TNF-a (NCBI Accession number AAD18091), IL-8 (NCBI Accession number CAA77745), IL-6 (NCBI Accession number AAD13886), IL-10 (NCBI Accession number AAA63207), IL-1b (NCBI Accession number AAC03536), MCP-1 (NCBI Accession number AABB29926). ZO-1 (GeneBank Accession number NM_003257), Occludin (GeneBank Accession number NM_002538), Claudin-1 (Genebank Accession number NM_021101, Claudin-2 (Genebank Accession number NM_020384), Claudin-3 (Genebank Accession number NM_001306), Claudin-4 (Genebank Accession number NM_001305), Claudin-5 (Genebank Accession number NM_003277), GAPDH (Genebank Accession number NM_002046).
The authors would like to thank the Clinical Pathology Staff at Hamilton Health Sciences Center for their assistance in providing genital tract tissues. We thank the women who donated their tissues for this study. We would also like to thank Dr. A. Ashkar for useful discussions and Suzanna Goncharova for technical assistance with Luminex assays.
The authors have declared that no competing interests exist.

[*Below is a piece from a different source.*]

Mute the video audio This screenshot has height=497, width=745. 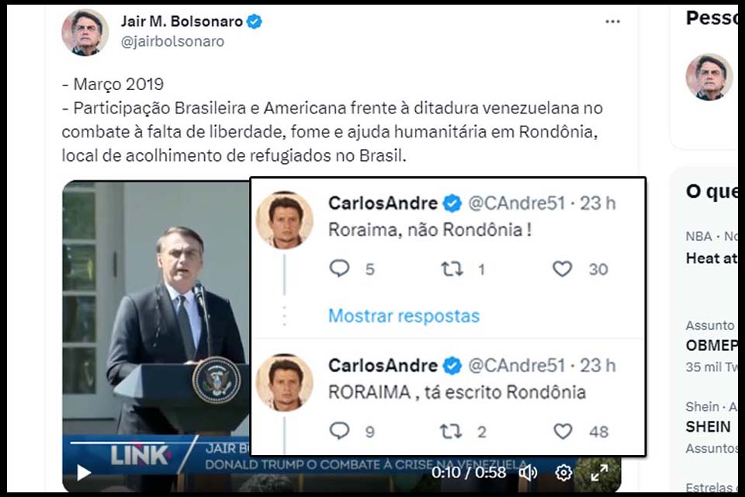pyautogui.click(x=528, y=471)
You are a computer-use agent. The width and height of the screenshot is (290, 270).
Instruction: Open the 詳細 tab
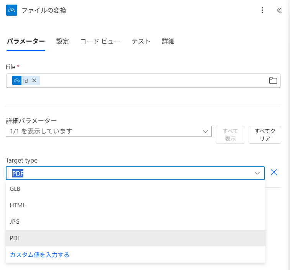(x=168, y=41)
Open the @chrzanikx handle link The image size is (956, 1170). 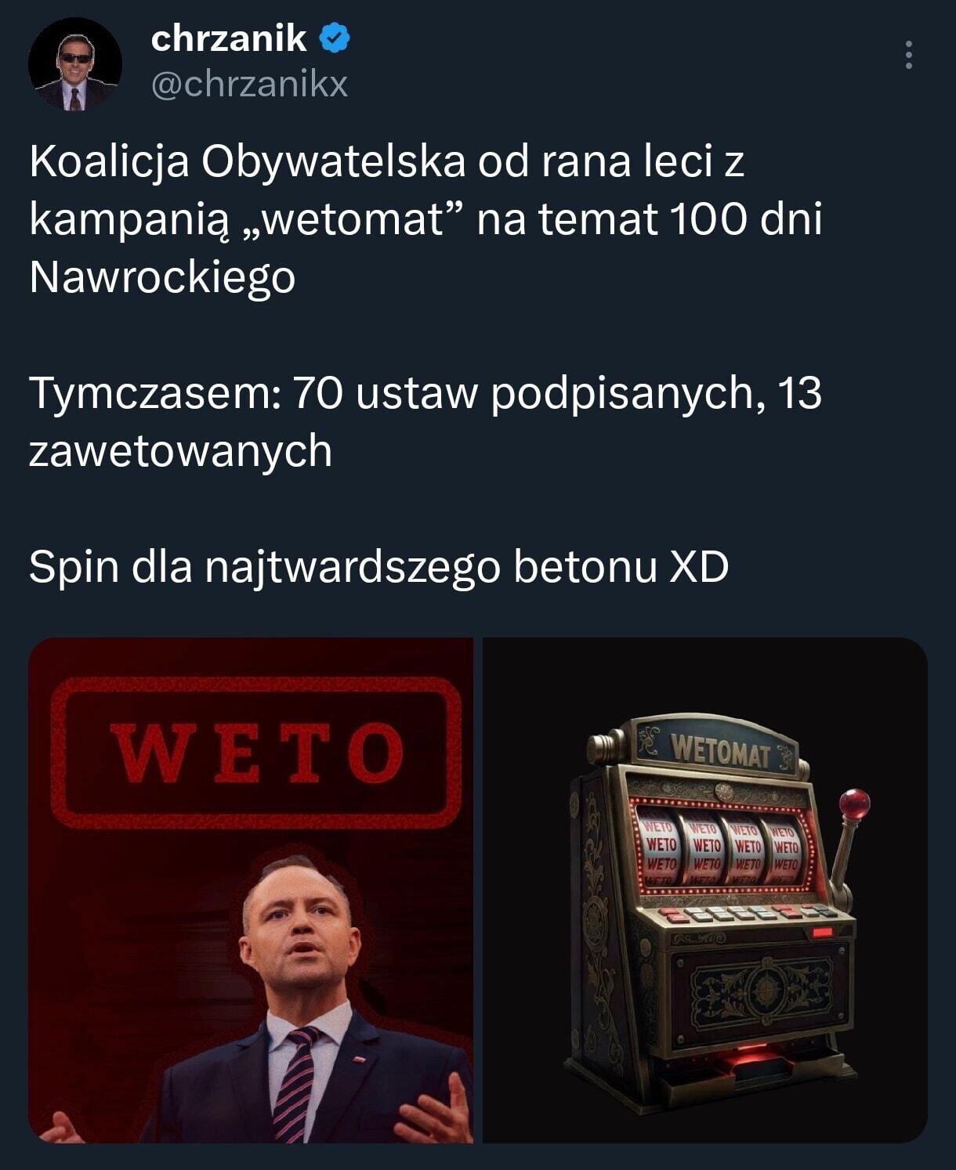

This work was supported by operating grants from the Canadian Institute of Health Research (CIHR; http://www.cihr-irsc.gc.ca/e/193.html), Ontario HIV Treatment Network (OHTN; http://www.ohtn.on.ca/) and Canadian Foundation for AIDS Research (CANFAR; http://www.canfar.ca/index.php?option=com_frontpage&Itemid=1&=en) (to CK) and CIHR HIV Emerging Team Grant HET-85518. CK is supported by a CIHR New Investigator Grant. The funders had no role in study design, data collection and analysis, decision to publish or preparation of the manuscript.